To make things worse, they don't have a solid box, instead relying on text only which is a lot thinner. It can be difficult for those like myself that can't see red very well to even pick up that the cantrip is uncommon.

Aside from rarity, the only thing marking the spell as something special is the fact that it's not actually specified as part of a spell list.

Captain Morgan wrote:
Yeah, that would be nice, though I'm not entirely sure if its worth the space for each narrative disrupting option. I'd like to think that if a spell is highlighted and a player has to ask the GM, the GM will be forced to think through WHY it can be disruptive in the first place. That might be giving folks too much credit though. I know I've warned GMs about how certain things might feel disruptive and they've still managed to feel surprised by it. (5e is actually really bad about this, especially the Warlock.)

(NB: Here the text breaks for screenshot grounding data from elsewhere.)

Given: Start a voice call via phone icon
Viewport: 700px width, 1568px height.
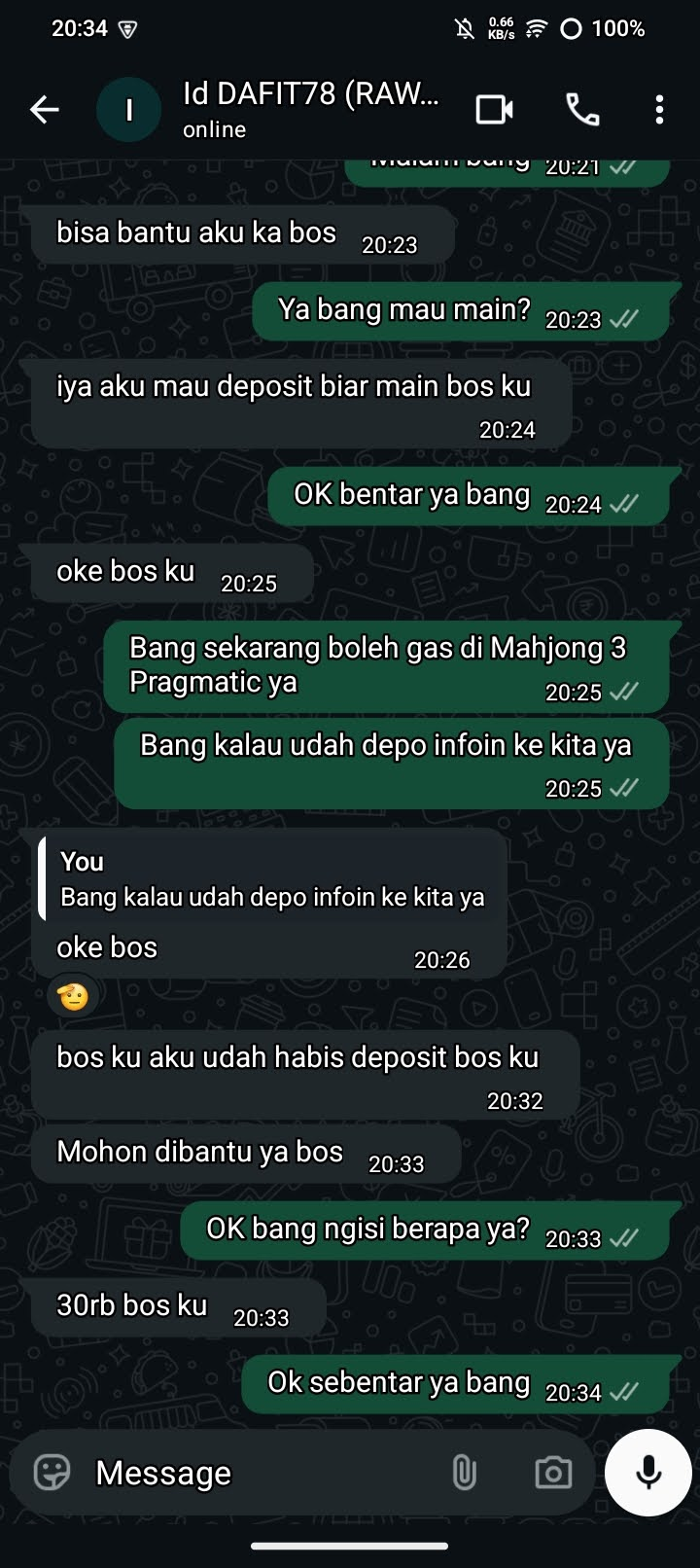Looking at the screenshot, I should click(x=582, y=110).
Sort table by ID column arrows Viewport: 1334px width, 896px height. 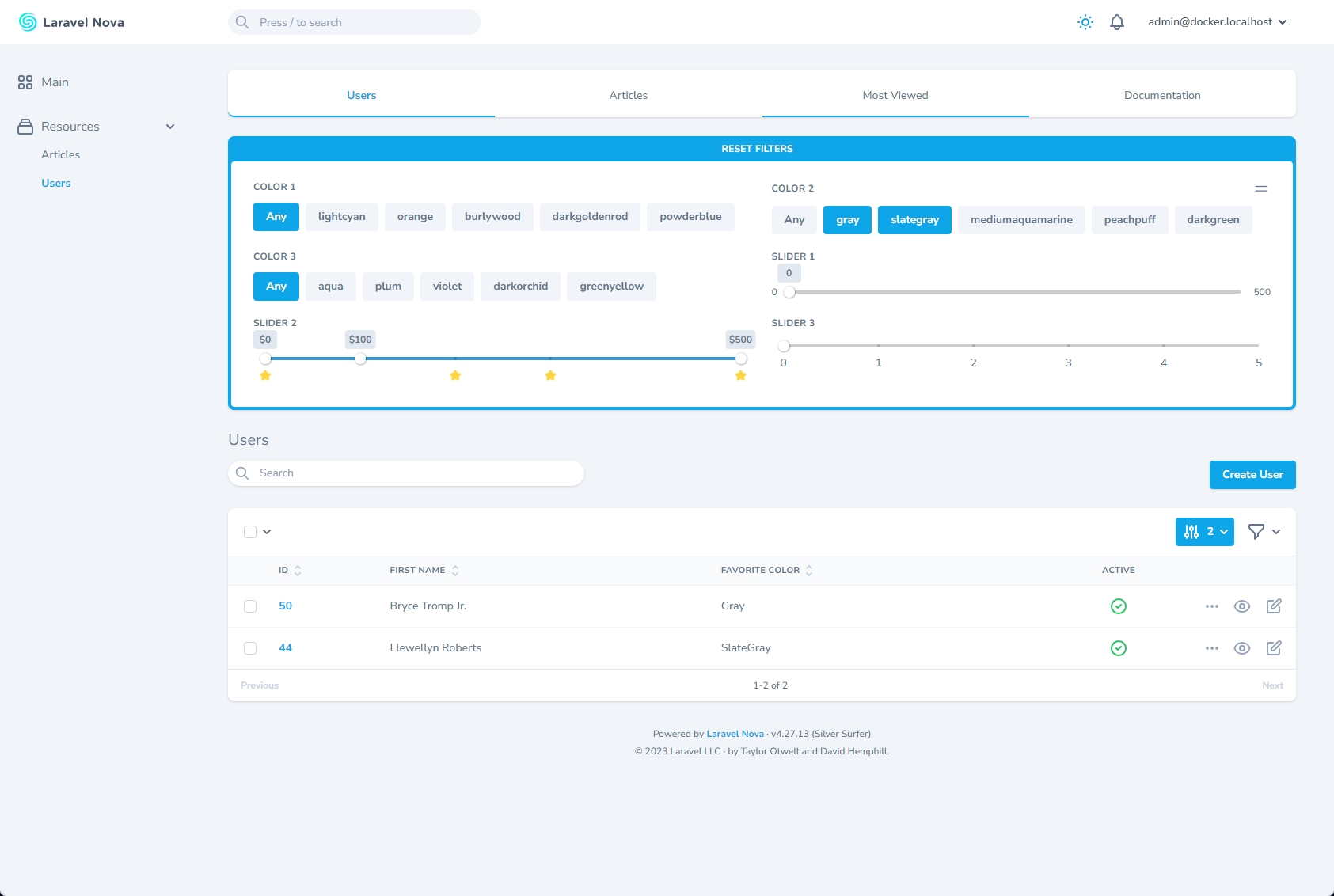click(298, 571)
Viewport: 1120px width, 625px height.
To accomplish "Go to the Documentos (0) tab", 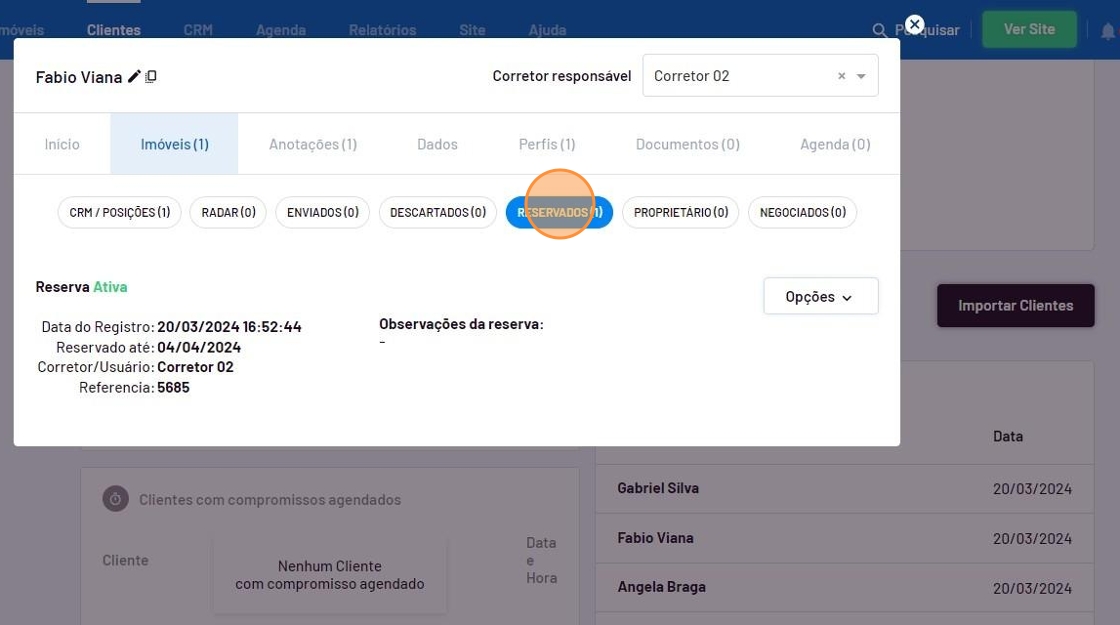I will point(687,144).
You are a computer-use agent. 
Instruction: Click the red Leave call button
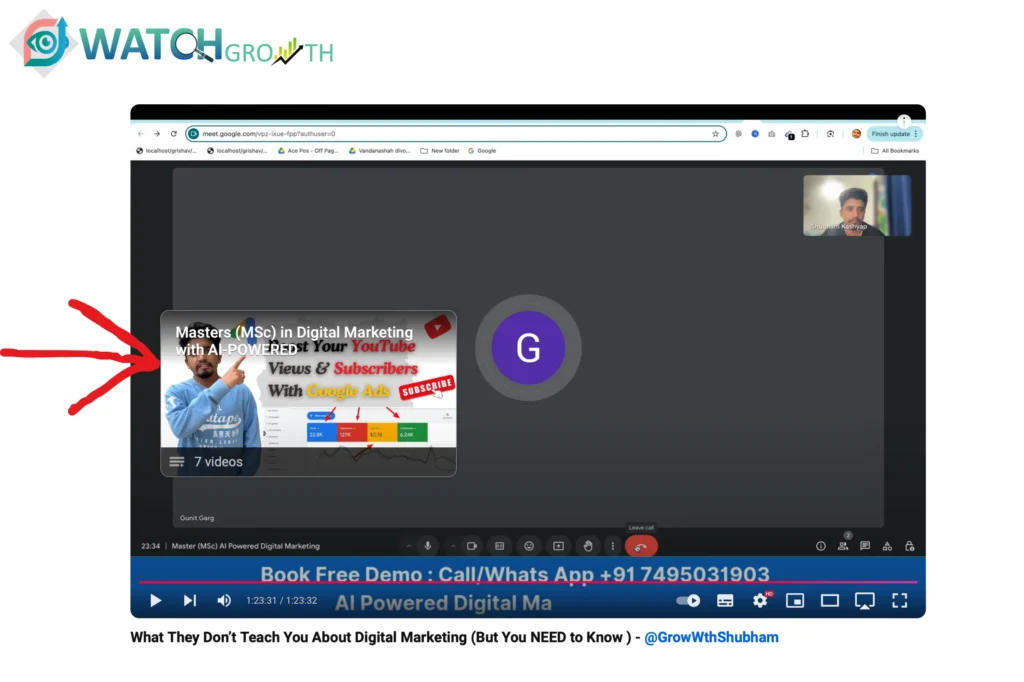coord(641,546)
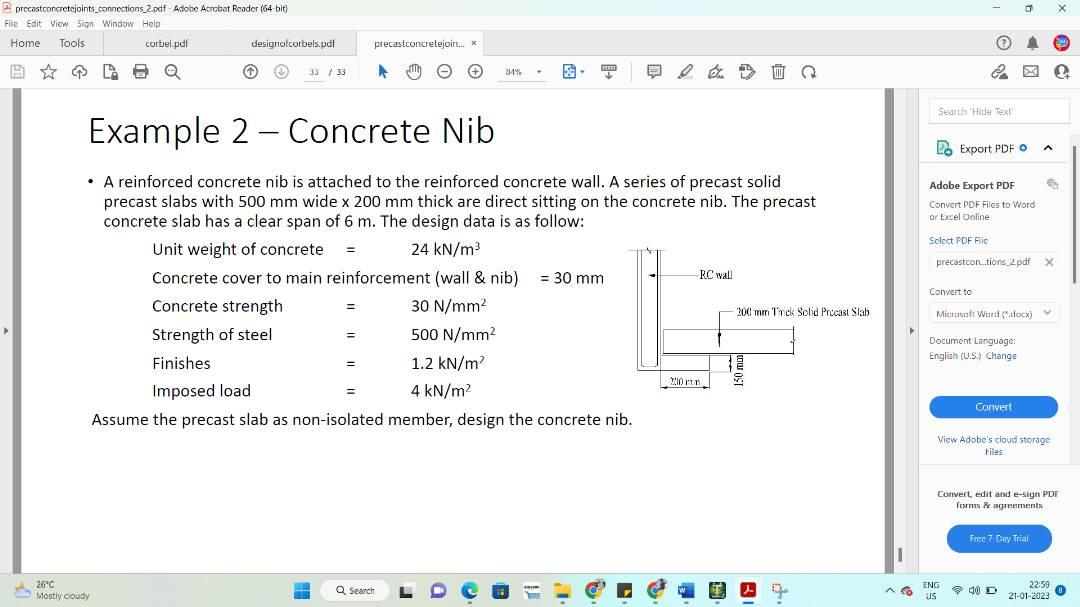Click the Change document language link
Image resolution: width=1080 pixels, height=607 pixels.
tap(1002, 355)
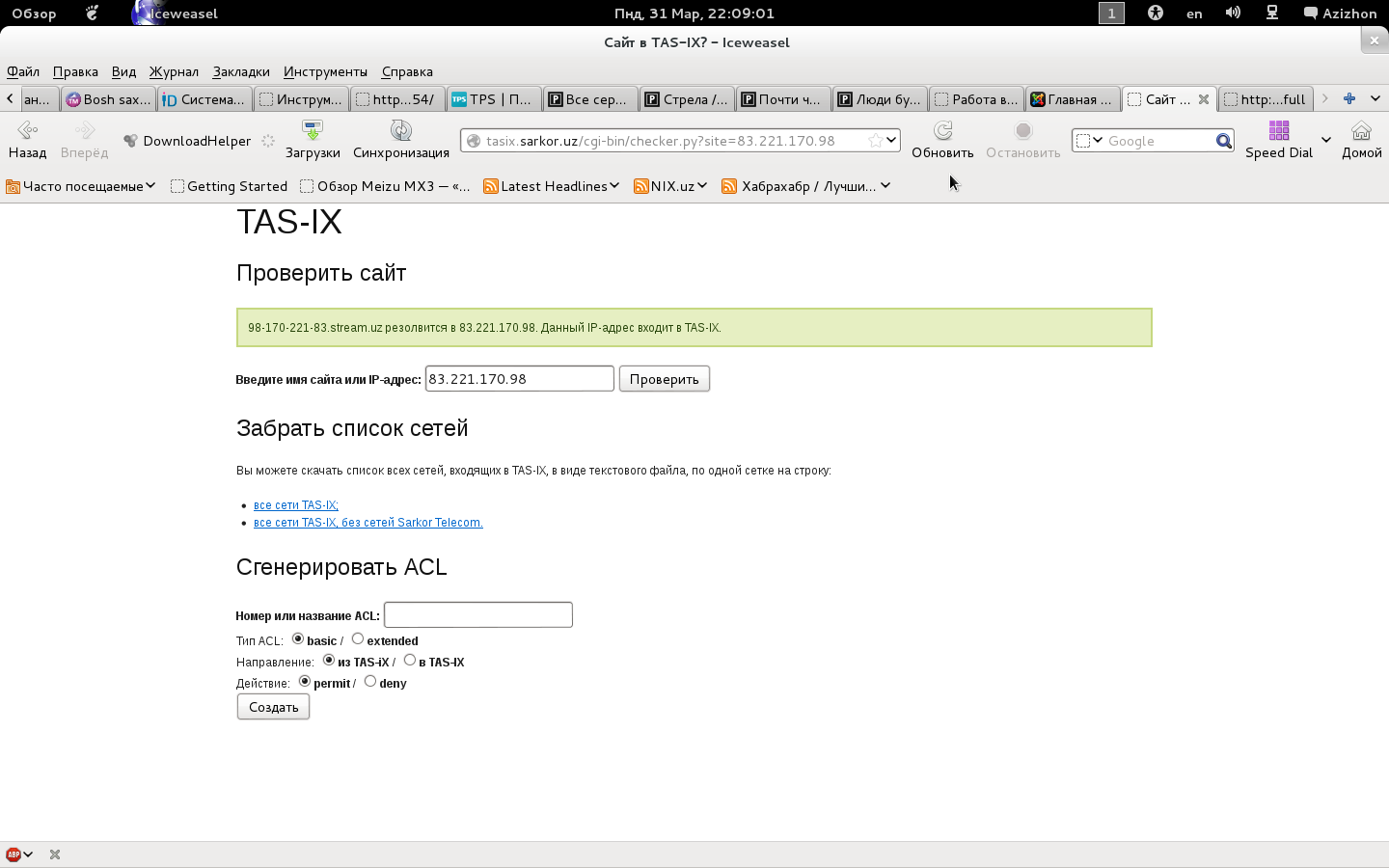Click the Adblock Plus icon in status bar
The height and width of the screenshot is (868, 1389).
14,854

There aren't that many spells marked uncommon for that reason and it'll have to be written down somewhere because a new GM is not necessarily going to know what the big deal about Alter Reality or Wish is, In order to even think about why these spells might be a problem, you have to have at least heard of them being problems or imagined a sceanrio where it could be one - and for you to imagine such a scenario, you must have played at least one game and gotten a grip of what a typical D&D-style adventure is like.

Given that, I think the space spent explaining each Uncommon-because-it's-potentially-disruptive spell is marked as such would be a good use of space, it makes it unmissable so both player and GM understand the reasoning. If not there in the spell list, it would have to be in the GM section separated from it, where it might not be found as it would require the GM to know what the rarity system implies in the first place, something you can't rely on when the rules for the entire system are so complex.


Helmic wrote:
...

Fair enough. :)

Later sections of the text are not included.